Source
Remove this Banner Ad

Gap year misery tourists

🥰 Love BigFooty? Join now for free.

SweetLeftFoot

Brownlow Medallist
10k Posts
Joined
Mar 16, 2005
Posts
26,259
Reaction score
652
Location
True centre half forward
AFL Club
North Melbourne
Other Teams
Hibees
Gap-year students are just misery tourists mixing with The Poor because it looks good on Facebook

By Tanya Gold

The Guardian


The number of teenagers taking gap years has shrunk, like a wildebeest's watering-hole in a drought. It's the credit crunch, growing more silvery linings by the day. And this pleases me. I don't like to see posh teenagers doing misery tourism and returning with batik trousers and malaria. (Because they are too stupid to take malaria pills and wear non-batik trousers.)

Material supplied

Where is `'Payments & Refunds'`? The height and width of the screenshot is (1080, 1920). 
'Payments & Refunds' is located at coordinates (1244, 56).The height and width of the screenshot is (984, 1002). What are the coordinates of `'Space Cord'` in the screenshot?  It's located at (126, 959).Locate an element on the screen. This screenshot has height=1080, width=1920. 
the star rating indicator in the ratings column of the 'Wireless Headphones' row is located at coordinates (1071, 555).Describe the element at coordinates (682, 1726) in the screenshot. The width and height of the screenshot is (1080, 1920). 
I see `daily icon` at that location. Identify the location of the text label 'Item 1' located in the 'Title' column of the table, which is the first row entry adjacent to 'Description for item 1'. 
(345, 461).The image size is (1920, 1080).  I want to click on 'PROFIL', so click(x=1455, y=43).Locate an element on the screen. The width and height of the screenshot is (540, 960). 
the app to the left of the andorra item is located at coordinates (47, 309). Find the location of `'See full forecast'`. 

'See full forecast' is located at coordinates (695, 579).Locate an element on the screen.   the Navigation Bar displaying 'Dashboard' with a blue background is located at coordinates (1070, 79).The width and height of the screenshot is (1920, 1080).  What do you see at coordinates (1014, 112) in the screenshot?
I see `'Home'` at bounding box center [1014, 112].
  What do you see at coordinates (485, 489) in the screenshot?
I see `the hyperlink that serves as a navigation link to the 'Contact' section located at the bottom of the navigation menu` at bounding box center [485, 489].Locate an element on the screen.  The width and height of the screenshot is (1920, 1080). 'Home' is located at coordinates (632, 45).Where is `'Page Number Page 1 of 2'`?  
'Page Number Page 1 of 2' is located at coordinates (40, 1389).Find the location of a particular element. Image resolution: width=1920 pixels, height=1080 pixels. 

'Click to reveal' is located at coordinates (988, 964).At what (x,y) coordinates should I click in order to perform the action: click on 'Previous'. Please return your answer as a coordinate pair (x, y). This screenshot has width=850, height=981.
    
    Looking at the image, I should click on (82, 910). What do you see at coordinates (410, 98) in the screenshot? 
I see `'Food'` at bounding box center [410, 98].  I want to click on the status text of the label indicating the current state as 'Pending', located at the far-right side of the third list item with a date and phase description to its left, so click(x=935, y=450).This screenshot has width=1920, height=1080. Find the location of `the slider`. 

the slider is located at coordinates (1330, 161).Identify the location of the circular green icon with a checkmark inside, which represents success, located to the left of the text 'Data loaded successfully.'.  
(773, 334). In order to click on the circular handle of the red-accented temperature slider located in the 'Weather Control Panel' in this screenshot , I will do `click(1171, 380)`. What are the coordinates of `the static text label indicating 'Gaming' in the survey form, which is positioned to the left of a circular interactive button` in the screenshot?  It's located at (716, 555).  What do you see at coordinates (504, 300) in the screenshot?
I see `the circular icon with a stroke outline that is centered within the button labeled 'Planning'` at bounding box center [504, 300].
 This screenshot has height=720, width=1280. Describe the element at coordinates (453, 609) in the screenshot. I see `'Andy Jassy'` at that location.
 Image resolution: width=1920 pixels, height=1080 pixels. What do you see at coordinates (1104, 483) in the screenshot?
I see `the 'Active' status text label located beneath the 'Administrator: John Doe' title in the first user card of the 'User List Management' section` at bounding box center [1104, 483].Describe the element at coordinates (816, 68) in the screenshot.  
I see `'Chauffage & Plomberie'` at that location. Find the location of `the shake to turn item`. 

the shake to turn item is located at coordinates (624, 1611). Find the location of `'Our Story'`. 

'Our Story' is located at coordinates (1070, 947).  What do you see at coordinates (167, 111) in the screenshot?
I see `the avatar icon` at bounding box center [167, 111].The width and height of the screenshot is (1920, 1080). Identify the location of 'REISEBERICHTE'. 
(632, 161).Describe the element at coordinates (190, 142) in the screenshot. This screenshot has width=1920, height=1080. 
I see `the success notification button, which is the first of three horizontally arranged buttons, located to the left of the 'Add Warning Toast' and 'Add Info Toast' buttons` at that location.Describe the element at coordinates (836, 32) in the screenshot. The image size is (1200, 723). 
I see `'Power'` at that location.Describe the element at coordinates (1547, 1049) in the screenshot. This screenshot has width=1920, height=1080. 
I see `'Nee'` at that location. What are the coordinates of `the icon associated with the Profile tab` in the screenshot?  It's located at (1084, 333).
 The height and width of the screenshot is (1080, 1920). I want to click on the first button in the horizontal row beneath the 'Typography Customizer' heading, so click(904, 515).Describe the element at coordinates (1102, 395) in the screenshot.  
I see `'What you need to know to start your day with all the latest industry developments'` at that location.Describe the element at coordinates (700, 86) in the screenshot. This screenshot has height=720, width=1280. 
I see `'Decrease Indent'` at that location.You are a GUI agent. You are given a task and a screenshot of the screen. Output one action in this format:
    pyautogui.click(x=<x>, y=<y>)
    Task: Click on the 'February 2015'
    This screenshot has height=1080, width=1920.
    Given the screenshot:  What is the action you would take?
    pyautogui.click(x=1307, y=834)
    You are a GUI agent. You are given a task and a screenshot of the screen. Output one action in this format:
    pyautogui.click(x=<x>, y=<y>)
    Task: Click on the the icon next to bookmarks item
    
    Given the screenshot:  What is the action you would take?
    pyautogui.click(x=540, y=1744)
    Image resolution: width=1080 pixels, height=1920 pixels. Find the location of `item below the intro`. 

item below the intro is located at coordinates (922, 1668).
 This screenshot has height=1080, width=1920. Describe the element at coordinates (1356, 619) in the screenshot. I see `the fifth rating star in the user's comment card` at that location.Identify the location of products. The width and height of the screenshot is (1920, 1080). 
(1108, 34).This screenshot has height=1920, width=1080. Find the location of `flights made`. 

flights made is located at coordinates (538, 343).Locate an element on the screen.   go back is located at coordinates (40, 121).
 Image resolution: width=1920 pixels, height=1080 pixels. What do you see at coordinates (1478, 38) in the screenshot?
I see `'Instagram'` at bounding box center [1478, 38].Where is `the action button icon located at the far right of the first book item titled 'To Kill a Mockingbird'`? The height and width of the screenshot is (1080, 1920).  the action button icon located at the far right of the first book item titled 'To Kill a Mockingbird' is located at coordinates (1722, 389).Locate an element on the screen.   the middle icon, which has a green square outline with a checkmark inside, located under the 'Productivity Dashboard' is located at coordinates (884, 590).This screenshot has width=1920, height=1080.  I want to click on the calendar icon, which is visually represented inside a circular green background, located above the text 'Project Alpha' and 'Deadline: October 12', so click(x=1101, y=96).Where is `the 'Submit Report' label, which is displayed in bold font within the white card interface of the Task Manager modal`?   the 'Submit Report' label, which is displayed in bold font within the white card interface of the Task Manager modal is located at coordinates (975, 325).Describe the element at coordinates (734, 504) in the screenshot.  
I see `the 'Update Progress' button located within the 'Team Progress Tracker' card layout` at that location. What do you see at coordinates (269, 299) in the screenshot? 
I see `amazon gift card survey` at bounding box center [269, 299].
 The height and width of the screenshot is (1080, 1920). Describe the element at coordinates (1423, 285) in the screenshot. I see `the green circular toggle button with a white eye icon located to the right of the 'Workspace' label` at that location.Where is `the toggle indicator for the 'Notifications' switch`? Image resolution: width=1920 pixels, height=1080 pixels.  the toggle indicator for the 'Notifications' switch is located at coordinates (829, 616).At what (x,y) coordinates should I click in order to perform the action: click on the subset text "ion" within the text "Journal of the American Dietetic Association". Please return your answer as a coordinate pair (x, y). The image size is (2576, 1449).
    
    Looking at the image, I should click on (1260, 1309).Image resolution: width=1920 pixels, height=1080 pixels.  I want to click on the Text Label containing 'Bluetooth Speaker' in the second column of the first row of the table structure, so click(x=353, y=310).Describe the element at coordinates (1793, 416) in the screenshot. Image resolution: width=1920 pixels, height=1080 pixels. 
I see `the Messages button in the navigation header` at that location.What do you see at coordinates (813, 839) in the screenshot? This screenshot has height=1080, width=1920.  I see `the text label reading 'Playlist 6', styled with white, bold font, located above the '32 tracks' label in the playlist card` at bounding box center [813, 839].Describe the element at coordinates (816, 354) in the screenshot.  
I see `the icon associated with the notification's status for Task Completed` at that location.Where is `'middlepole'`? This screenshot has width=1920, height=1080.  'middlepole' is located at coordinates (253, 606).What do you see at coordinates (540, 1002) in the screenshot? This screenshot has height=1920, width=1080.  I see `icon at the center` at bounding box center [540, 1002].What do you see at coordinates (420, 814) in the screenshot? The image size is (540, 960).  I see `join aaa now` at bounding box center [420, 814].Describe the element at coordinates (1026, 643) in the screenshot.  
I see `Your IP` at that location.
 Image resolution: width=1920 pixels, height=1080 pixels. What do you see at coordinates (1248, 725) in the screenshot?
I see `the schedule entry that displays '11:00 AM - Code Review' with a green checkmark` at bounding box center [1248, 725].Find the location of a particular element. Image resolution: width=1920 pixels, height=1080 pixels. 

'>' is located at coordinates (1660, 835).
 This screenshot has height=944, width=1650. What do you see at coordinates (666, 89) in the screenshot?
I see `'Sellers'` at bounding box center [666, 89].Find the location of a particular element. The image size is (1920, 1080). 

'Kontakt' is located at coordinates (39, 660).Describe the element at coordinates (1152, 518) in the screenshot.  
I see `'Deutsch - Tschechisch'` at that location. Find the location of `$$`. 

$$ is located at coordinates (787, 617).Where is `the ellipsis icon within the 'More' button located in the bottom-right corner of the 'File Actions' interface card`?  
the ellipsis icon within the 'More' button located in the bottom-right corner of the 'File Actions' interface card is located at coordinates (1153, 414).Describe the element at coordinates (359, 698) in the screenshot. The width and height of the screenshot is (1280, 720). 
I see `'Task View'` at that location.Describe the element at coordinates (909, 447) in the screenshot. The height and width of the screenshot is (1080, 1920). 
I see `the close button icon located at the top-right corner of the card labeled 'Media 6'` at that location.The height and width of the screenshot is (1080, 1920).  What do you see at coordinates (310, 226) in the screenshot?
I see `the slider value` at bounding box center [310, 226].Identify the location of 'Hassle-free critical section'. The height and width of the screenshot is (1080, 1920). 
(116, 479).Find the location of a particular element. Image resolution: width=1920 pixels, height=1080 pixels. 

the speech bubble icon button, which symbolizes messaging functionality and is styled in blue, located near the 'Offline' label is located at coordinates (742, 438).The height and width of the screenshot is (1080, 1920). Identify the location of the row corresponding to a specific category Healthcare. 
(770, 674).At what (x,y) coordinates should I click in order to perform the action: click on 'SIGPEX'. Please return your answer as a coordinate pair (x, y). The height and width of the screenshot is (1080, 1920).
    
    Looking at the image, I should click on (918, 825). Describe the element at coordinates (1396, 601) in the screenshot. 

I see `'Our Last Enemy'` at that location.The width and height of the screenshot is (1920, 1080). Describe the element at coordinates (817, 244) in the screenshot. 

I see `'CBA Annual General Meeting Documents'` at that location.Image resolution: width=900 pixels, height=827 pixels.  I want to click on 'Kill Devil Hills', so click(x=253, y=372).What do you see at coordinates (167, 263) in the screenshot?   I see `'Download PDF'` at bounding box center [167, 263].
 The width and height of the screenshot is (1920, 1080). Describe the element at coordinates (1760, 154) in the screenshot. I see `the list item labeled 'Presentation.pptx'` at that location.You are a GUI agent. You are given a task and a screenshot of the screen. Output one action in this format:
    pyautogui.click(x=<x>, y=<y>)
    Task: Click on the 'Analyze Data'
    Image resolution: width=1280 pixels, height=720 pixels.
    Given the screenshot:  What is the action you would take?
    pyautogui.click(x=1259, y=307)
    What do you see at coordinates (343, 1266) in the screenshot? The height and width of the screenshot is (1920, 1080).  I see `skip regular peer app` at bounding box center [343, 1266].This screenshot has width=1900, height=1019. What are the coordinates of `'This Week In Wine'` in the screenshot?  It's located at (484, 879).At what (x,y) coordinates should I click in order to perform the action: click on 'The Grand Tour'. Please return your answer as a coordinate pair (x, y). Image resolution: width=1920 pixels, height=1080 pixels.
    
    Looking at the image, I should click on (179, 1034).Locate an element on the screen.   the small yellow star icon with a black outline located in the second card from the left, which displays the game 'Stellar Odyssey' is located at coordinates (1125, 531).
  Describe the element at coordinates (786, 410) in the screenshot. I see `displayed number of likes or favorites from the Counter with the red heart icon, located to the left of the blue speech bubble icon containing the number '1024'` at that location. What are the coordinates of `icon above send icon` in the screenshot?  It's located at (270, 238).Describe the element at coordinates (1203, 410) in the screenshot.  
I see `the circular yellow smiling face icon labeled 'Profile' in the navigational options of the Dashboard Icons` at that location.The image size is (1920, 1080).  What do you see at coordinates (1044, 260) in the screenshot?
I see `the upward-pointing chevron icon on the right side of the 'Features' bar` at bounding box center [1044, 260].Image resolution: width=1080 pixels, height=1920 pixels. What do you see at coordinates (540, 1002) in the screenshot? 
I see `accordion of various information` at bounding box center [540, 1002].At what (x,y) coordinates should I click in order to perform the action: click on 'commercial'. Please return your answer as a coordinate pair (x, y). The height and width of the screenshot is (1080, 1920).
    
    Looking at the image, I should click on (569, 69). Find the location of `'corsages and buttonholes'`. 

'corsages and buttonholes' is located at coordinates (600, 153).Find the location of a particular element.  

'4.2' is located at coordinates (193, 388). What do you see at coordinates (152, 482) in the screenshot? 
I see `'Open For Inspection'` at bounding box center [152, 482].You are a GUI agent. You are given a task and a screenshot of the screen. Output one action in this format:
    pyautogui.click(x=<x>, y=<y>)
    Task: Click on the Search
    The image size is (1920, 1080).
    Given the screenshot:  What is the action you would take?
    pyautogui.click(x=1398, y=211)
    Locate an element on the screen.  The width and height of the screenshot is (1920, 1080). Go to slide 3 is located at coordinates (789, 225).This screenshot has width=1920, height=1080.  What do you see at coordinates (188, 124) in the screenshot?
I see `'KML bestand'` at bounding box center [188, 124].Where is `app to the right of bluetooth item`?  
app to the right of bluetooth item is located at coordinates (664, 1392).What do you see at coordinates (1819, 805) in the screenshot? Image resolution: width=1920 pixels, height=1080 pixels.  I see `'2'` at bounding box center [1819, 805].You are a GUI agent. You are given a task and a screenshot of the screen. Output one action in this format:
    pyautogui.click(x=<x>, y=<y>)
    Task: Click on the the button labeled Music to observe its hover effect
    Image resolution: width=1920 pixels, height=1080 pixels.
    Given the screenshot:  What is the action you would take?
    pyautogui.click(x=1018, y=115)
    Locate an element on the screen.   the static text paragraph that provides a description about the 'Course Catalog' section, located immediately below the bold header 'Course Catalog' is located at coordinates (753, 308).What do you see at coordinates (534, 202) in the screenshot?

Problems and tasks
A: Copy the passage of the gap-year post that runs from "The number of" up to and including "wear non-batik trousers.)".
B: According to the gap-year post, what is behind the drop in the number of teenagers taking gap years?
C: Summarize the gap-year post in two sentences.

Exercise answers
A:
The number of teenagers taking gap years has shrunk, like a wildebeest's watering-hole in a drought. It's the credit crunch, growing more silvery linings by the day. And this pleases me. I don't like to see posh teenagers doing misery tourism and returning with batik trousers and malaria. (Because they are too stupid to take malaria pills and wear non-batik trousers.)

B: The credit crunch.

C: The post reproduces a Guardian column by Tanya Gold claiming that gap-year students are misery tourists who mix with the poor because it looks good on Facebook. The column notes that fewer teenagers are taking gap years because of the credit crunch, which pleases the writer, who dislikes seeing posh teenagers return from misery tourism with batik trousers and malaria.